1) Given x' = = 1/a (x - vt) and t' = 1/a (t - vx/c^2),

Then: x' = x/a - vt/a and t' = t/a - vx/ac^2

and: x' + vt/a = x/a and t' + vx/ac^2 = t/a

so:

x = a(x' + vt/a) and t' = a(t' + vx/ac^2

finally: x = a(x' + vt) and t = a(t' + vx/c^2)

2) We have: x' = 60m, t' = 8 x 10^-8 s and y' = y, z' = z

v = 0.6c = 1.8 x 10^8 m/s

Then:

x = [60m + (1.8 x 10^8 m/s)(8 x 10^-8 s)]/ (0.64)^½

x = [60m + 14.4m]/ 0.8 = 74.4m/0.8 = 93m

and:

t = [(8 x 10^-8 s)+ (1.8 x 10^8 m/s)(60m)/(3 x 10^8 m/s)^2/ 0.8

t = 2.5 x 10^-7 s/ 0.8 = 2.33 x 10^-7 s

The space time coordinates are: (93 m, 2.33 x 10^-7 s)

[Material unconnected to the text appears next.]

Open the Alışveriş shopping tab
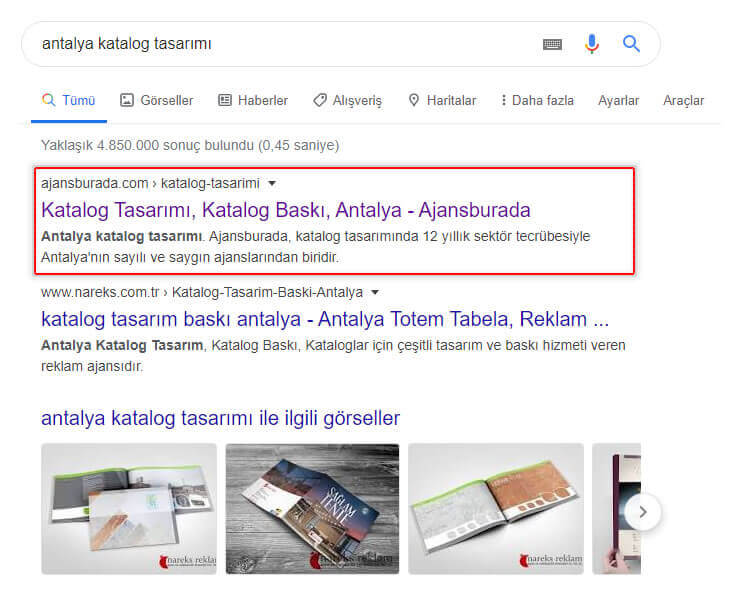The image size is (742, 608). click(x=347, y=100)
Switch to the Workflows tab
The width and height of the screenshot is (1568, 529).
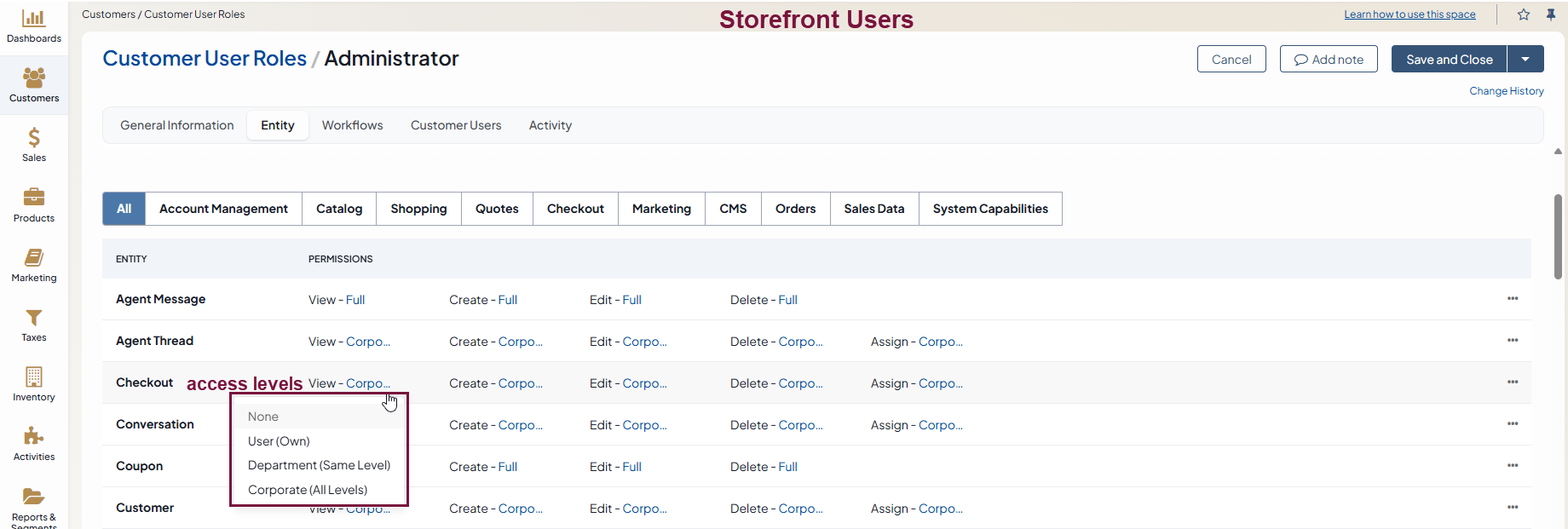pos(352,125)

3) The problem requires no relative motion defined specifically in the x-direction so the equations:

t = t' + x'v/c^2/ (1 - v^2/c^2)^½

and

t' = t - xv/c^2/(1 - v^2/c^2)^½

are immediately simplfied by the terms in x becoming zero, so:

t = t'/ (1 - v^2/c^2)^½

and

t' = t /(1 - v^2/c^2)^½

Here: t = time passage on Earth clock

and t' = time passage on astronaut's clock

For t = 1 Earth year = 365 ¼ days:

t' = (365 ¼ days)/ [1 - (0.9c)^2/c^2]^½ = (365 ¼ days)/(1 - 0.81)^½

t' = (365 ¼ days)/0.436 = 837.7 days

This is the time elapsed on the astronaut's clock when the Earth has made one revolution equal to 365 ¼ days. In other words, each of his days is roughly equal to 2.29 Earth days. Hence, his clock is obviously running

*slower*than the Earth clock.

A more intuitive way to look at the result would be in terms of the other time transformation: t = t'/ (1 - v^2/c^2)^½ and ask how much time elapses on an Earth clock for 1 year elapsed on the astronaut's? The result will be found to be 2.29 years, or in other words his Earth counterparts are aging 2.29x faster.